A growing problem that is hard to ignore
Nearly half of global business network assets were already ageing or obsolete as far back as 2020, and the problem has grown since. In the United Kingdom, 228 legacy systems were identified across government in 2024, and over one in four carried a high likelihood of operational or security failure. Once systems fall out of support, they stop receiving security fixes and become steady points of weakness.
This issue is not limited to old equipment quietly running in the background. Unsupported systems often sit at the edges of networks where exposure is highest. Threat actors take advantage of this. In the European Union, 60% of breaches in 2022 and 2023 came from vulnerabilities that already had available patches that were not applied.
National vulnerability compared
To understand the scale of the problem, the report evaluates End of Life exposure across five major economies. The United Kingdom ranks highest at 92, followed by the United States at 88, Germany at 87.8, France at 83 and Japan at 65. Japan’s lower score reflects a diverse infrastructure base, stronger national standards and a focus on digital resilience. In contrast, the United Kingdom shows greater exposure to unsupported systems and highly concentrated critical sectors, which increases the potential impact of failures.
Frequent attacks are not the only marker of national risk. Structural factors such as the volume of unsupported technology in use, the number of operators in essential services and the likely impact of outages matter just as much. Healthcare is an obvious example. Across all five geographies it presents the highest relative risk. One cited finding shows that 60% of French hospitals were still using Windows 7 in 2022, two years after support for that system ended.
Sector pressures that continue to mount
Healthcare is the most exposed sector in almost every country assessed, driven by life critical services, interconnected systems, long refresh cycles and sensitive data. In both the United States and the United Kingdom it carries the highest risk score.
Water and energy systems also face ongoing threat activity. Several governments have warned that state backed groups are exploring these networks for long term access. The report recalls the February 2024 advisory that revealed widespread attempts by the group known as Volt Typhoon to compromise American water, energy, transportation and communications networks.
Manufacturing and finance sectors appear somewhat more stable but still carry significant risk. Various operators rely on similar technology stacks. Shared components can turn a single vulnerability into a wider incident if updates are delayed or unsupported systems remain in use.
The rising cost of technical debt
Technical debt has become a national burden. The United States government spent $100 billion on IT and cybersecurity in 2023. Estimates show that $80 billion of this went toward operating and maintaining existing systems, including legacy environments. In the United Kingdom, nearly half of the planned 2019 government IT spend had the same purpose, which left fewer resources for modernization.

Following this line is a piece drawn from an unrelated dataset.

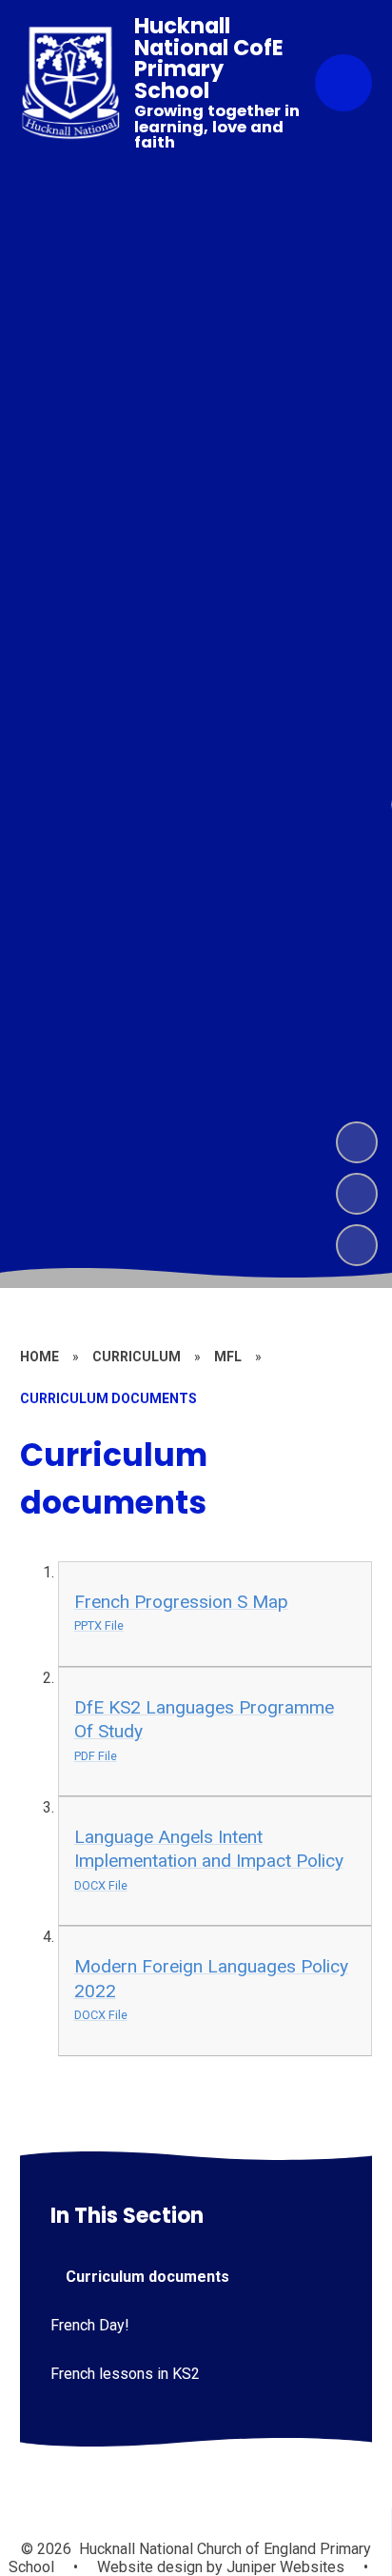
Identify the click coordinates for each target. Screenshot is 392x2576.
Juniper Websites (283, 2567)
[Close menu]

“The initial point of entry for attackers launching debilitating cyberattacks often involves IT that is unpatched or too old to patch. This is known as “technical debt”— the shadow liability from outdated technology that cannot be patched or operated securely,” said Jeff Campbell, SVP and Chief Government Strategy Officer, Cisco.

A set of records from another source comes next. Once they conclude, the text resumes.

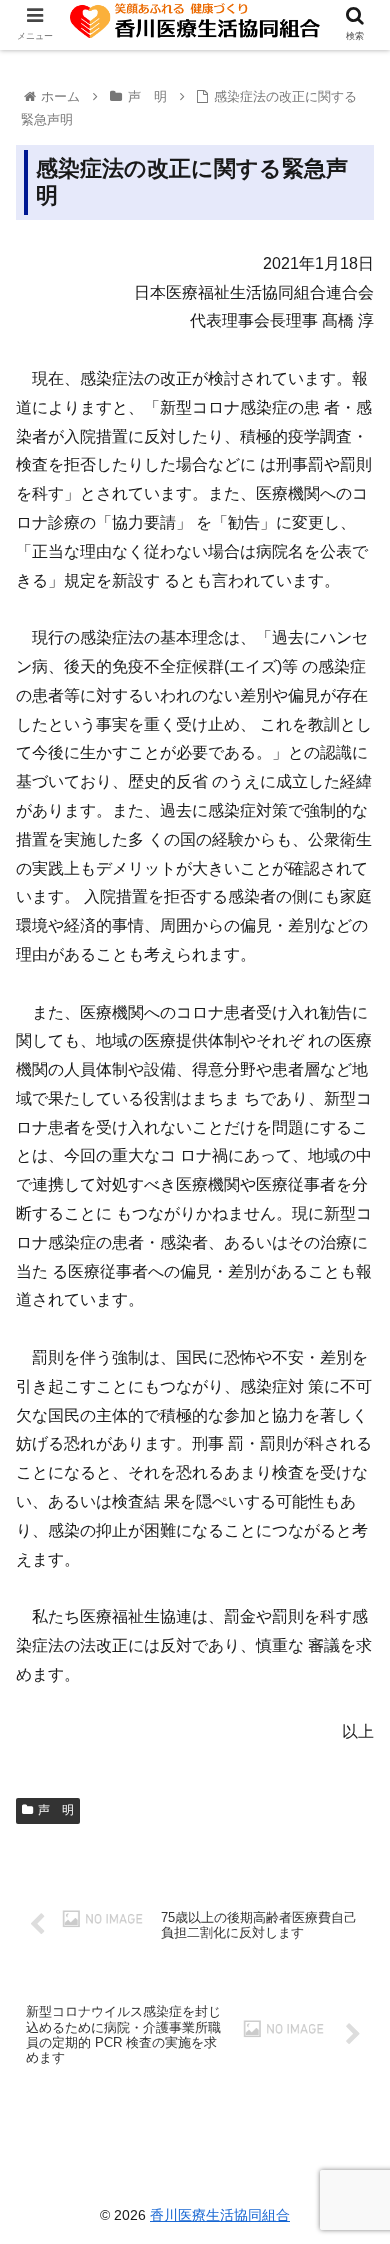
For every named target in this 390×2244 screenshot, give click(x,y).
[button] (350, 1828)
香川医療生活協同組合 (220, 2215)
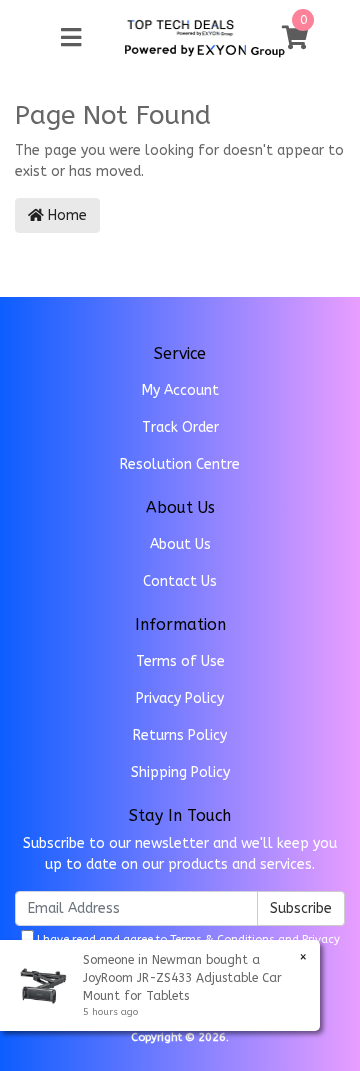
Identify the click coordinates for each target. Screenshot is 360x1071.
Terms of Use (180, 661)
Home (65, 215)
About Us (180, 544)
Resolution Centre (180, 464)
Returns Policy (180, 735)
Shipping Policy (180, 772)
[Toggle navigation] (71, 38)
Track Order (180, 427)
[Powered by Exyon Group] (204, 47)
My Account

Downtime adds another layer of cost. Large companies lose $9,000 for every minute of system outages, and 56% of that downtime stems from cybersecurity incidents. 54% of executives admitted to intentionally leaving the root causes of downtime unfixed to limit the cost of legacy systems.
Organizations now average about seven months to return to full operations and those that invest less in resilience take far longer. One example is the 2024 attack on Synnovis, which interrupted over 11,000 patient interactions and resulted in costs of over $39 million.